Tracker funds are on course to account for more than a third of total net retail fund sales this year after another surge in the products’ popularity, new figures show.
Investment Adviser analysis of statistics released by the Investment Association (IA) last week show UK-domiciled tracker funds had accounted for 36.4 per cent of 2015’s retail fund sales by the end of August.
The figure underscores a sharp growth in the adoption of trackers in recent years.
Tracker funds accounted for 16.2 per cent of total retail sales in 2013, but that proportion rose to 22.5 per cent last year and appears set to increase significantly once more. Notably, IA’s figures do not include exchange-traded funds, which also have a sizeable presence in the passives market.
Last month was particularly successful for the sector, aided by paltry mixed-asset fund flows and outflows from bond portfolios – two areas where tracker funds have little penetration.
In total, tracker funds accounted for 75 per cent of the £690m in net retail sales seen in August.
But some have speculated this may in part be due to investors making tactical plays during market volatility.
Nick Sketch, senior investment director for Investec Wealth & Investment, said there was not enough information to draw conclusions from the one-month figures, but suggested: “People perceive passives to be lower-risk options, even when the numbers don’t tell you that. You might well take the view of using a passive product in order to ‘rent exposure’ [to an index].
“Then [only after that] you will sort out what your active positions will be.”
Neil Cowell, head of retail sales for Vanguard Asset Management, also argued that passives were seen as a safe-haven investment in August.
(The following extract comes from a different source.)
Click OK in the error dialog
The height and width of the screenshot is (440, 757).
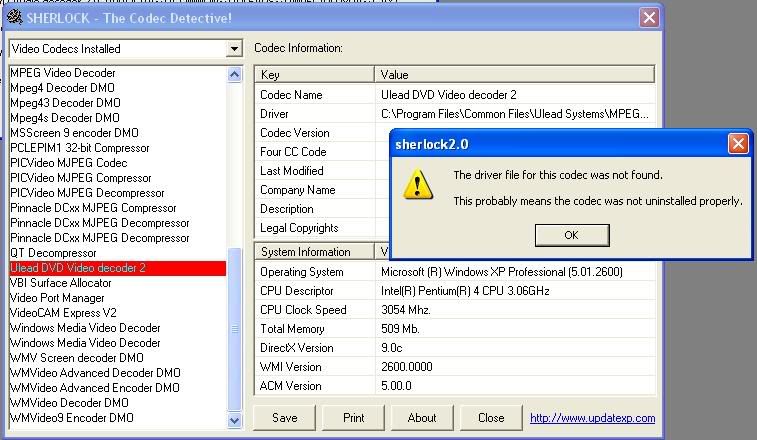571,235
“The percentage passives represented [in August’s inflows] was at least in part influenced by people looking at market volatility or worried about interest rate movements.”
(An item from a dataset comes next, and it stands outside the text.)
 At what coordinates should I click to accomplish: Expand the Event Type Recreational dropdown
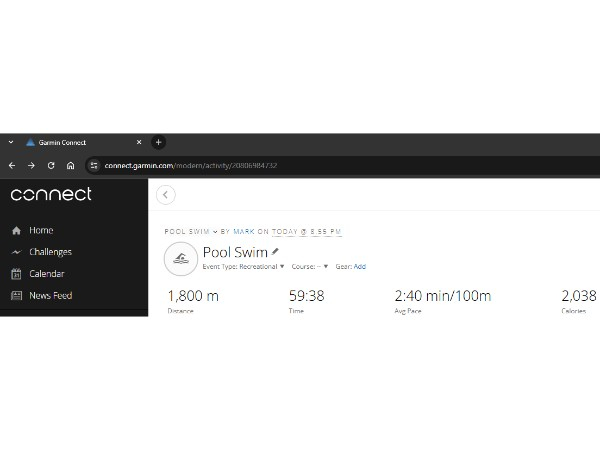[243, 267]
Others suggested that passives’ popularity could be curtailed if market volatility continues. Choppier waters are often viewed as a better environment for active managers to outperform their passive peers.
Meena Lakshmanan, partner and head of investment solutions at Vestra Wealth, said: “August was really important. So far we have been in a bull market. It has been looking like a one-way flow and now it’s going the other way, with all these dislocations. This is when opportunities [for active managers] come in.”
As a proportion of total assets, tracker funds still have some way to go to eclipse active products. Passives’ total market share has been rising at a rate of around one percentage point per year, and stood at 12.2 per cent as of August 31.
The cost of greater market share
The growth of passives has come at a cost to providers, according to ratings agency Moody’s. In its October ‘Credit Outlook’ statement, the firm said the price war was “credit negative” for companies operating in the space.
Last month Fidelity became the latest firm to cut charges on its tracker fund range, following similar salvos from BlackRock, Legal & General Investment Management and Vanguard over the course of the past 12 months.